Extracted data entries ->

==========

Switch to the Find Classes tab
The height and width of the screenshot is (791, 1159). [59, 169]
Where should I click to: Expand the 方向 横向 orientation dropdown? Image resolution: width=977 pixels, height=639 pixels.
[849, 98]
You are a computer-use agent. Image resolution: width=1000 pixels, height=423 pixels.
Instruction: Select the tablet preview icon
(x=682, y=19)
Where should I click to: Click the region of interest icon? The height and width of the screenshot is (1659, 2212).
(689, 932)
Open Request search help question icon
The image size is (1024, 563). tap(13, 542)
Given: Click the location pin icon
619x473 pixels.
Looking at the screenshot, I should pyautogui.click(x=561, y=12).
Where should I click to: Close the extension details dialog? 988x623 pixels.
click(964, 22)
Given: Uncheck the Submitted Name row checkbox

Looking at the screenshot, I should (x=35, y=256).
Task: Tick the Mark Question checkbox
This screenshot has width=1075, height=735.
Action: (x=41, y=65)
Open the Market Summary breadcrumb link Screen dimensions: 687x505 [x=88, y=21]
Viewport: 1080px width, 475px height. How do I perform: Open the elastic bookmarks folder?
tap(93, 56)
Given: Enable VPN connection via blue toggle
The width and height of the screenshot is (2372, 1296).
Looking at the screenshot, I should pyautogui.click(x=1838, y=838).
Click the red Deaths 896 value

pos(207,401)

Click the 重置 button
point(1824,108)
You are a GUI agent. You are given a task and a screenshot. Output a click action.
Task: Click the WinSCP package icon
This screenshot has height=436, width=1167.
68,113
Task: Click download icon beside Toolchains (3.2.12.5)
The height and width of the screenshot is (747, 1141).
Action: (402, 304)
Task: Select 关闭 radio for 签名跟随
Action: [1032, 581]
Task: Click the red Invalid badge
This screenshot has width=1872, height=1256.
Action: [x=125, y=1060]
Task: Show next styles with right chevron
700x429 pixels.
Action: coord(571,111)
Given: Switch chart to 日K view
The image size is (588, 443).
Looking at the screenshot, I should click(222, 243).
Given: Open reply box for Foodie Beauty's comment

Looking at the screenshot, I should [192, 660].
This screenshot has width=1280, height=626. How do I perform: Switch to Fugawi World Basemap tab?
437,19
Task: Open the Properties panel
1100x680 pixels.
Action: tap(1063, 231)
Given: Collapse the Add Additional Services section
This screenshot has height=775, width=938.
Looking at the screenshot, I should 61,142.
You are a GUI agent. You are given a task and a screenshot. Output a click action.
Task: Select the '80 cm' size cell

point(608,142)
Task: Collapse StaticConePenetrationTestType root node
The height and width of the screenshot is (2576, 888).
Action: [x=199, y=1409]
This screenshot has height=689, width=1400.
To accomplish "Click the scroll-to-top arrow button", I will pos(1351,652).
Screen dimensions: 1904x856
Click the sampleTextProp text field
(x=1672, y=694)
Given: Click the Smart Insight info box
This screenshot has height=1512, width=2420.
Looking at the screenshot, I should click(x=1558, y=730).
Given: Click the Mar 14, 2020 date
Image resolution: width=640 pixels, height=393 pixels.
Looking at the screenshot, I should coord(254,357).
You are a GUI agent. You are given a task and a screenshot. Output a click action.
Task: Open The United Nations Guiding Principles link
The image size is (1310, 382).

==========

Task to complete -> Reproduce every one of the rows above, line for line and without any changes.

Exercise result ->
Switch to the Find Classes tab
The height and width of the screenshot is (791, 1159). [59, 169]
Where should I click to: Expand the 方向 横向 orientation dropdown? Image resolution: width=977 pixels, height=639 pixels.
[849, 98]
You are a computer-use agent. Image resolution: width=1000 pixels, height=423 pixels.
Instruction: Select the tablet preview icon
(x=682, y=19)
Where should I click to: Click the region of interest icon? The height and width of the screenshot is (1659, 2212).
(689, 932)
Open Request search help question icon
The image size is (1024, 563). tap(13, 542)
Given: Click the location pin icon
619x473 pixels.
Looking at the screenshot, I should pyautogui.click(x=561, y=12).
Where should I click to: Close the extension details dialog? 988x623 pixels.
click(964, 22)
Given: Uncheck the Submitted Name row checkbox

Looking at the screenshot, I should (x=35, y=256).
Task: Tick the Mark Question checkbox
This screenshot has width=1075, height=735.
Action: (x=41, y=65)
Open the Market Summary breadcrumb link Screen dimensions: 687x505 [x=88, y=21]
Viewport: 1080px width, 475px height. How do I perform: Open the elastic bookmarks folder?
tap(93, 56)
Given: Enable VPN connection via blue toggle
The width and height of the screenshot is (2372, 1296).
Looking at the screenshot, I should pyautogui.click(x=1838, y=838).
Click the red Deaths 896 value

pos(207,401)

Click the 重置 button
point(1824,108)
You are a GUI agent. You are given a task and a screenshot. Output a click action.
Task: Click the WinSCP package icon
This screenshot has height=436, width=1167.
68,113
Task: Click download icon beside Toolchains (3.2.12.5)
The height and width of the screenshot is (747, 1141).
Action: (402, 304)
Task: Select 关闭 radio for 签名跟随
Action: [1032, 581]
Task: Click the red Invalid badge
This screenshot has width=1872, height=1256.
Action: [x=125, y=1060]
Task: Show next styles with right chevron
700x429 pixels.
Action: coord(571,111)
Given: Switch chart to 日K view
The image size is (588, 443).
Looking at the screenshot, I should click(222, 243).
Given: Open reply box for Foodie Beauty's comment

Looking at the screenshot, I should [192, 660].
This screenshot has width=1280, height=626. How do I perform: Switch to Fugawi World Basemap tab?
437,19
Task: Open the Properties panel
1100x680 pixels.
Action: tap(1063, 231)
Given: Collapse the Add Additional Services section
This screenshot has height=775, width=938.
Looking at the screenshot, I should 61,142.
You are a GUI agent. You are given a task and a screenshot. Output a click action.
Task: Select the '80 cm' size cell

point(608,142)
Task: Collapse StaticConePenetrationTestType root node
The height and width of the screenshot is (2576, 888).
Action: [x=199, y=1409]
This screenshot has height=689, width=1400.
To accomplish "Click the scroll-to-top arrow button", I will pos(1351,652).
Screen dimensions: 1904x856
Click the sampleTextProp text field
(x=1672, y=694)
Given: Click the Smart Insight info box
This screenshot has height=1512, width=2420.
Looking at the screenshot, I should click(x=1558, y=730).
Given: Click the Mar 14, 2020 date
Image resolution: width=640 pixels, height=393 pixels.
Looking at the screenshot, I should coord(254,357).
You are a GUI agent. You are given a task and a screenshot. Output a click action.
Task: Open The United Nations Guiding Principles link
The image size is (1310, 382).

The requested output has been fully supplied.